### Data for this exercise ###

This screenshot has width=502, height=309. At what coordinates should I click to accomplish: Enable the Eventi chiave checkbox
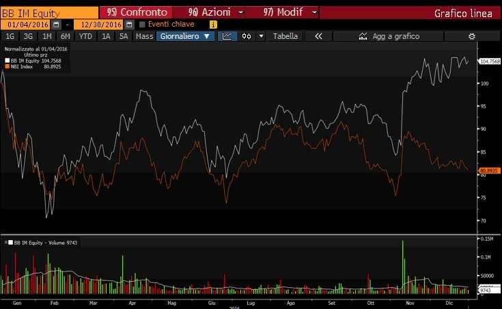143,25
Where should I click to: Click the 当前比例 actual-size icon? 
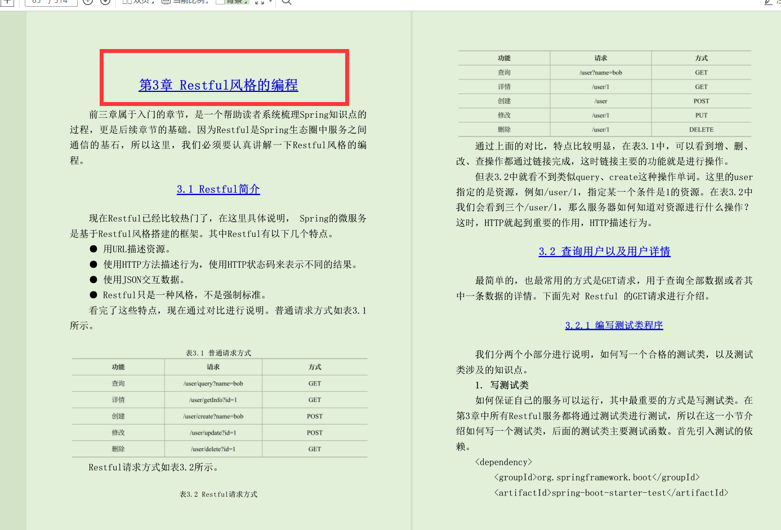click(x=166, y=3)
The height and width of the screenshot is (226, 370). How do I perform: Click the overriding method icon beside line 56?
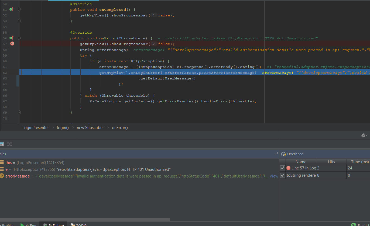coord(11,38)
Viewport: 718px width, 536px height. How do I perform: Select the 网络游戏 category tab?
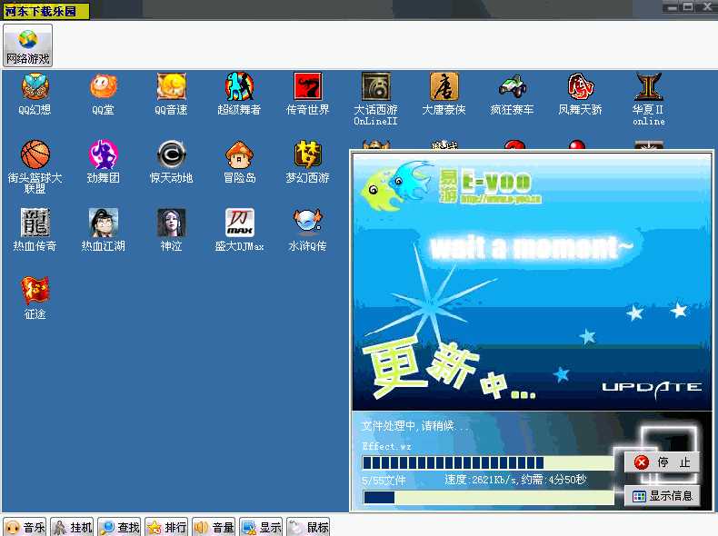[27, 45]

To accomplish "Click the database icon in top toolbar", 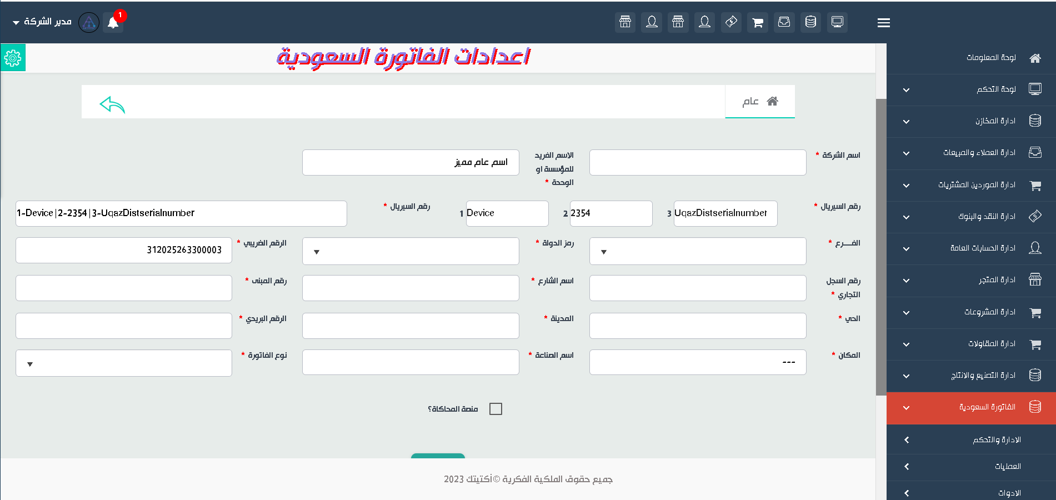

###

Each line of the data above should be reproduced without alteration, and no picture should appear in the copy.

- _Response_
This screenshot has width=502, height=309. At what coordinates should I click to accomplish: Enable the Eventi chiave checkbox
143,25
Where should I click to: Click the 当前比例 actual-size icon? 
click(x=166, y=3)
The height and width of the screenshot is (226, 370). How do I perform: Click the overriding method icon beside line 56?
coord(11,38)
Viewport: 718px width, 536px height. How do I perform: Select the 网络游戏 category tab?
[27, 45]

To accomplish "Click the database icon in top toolbar", 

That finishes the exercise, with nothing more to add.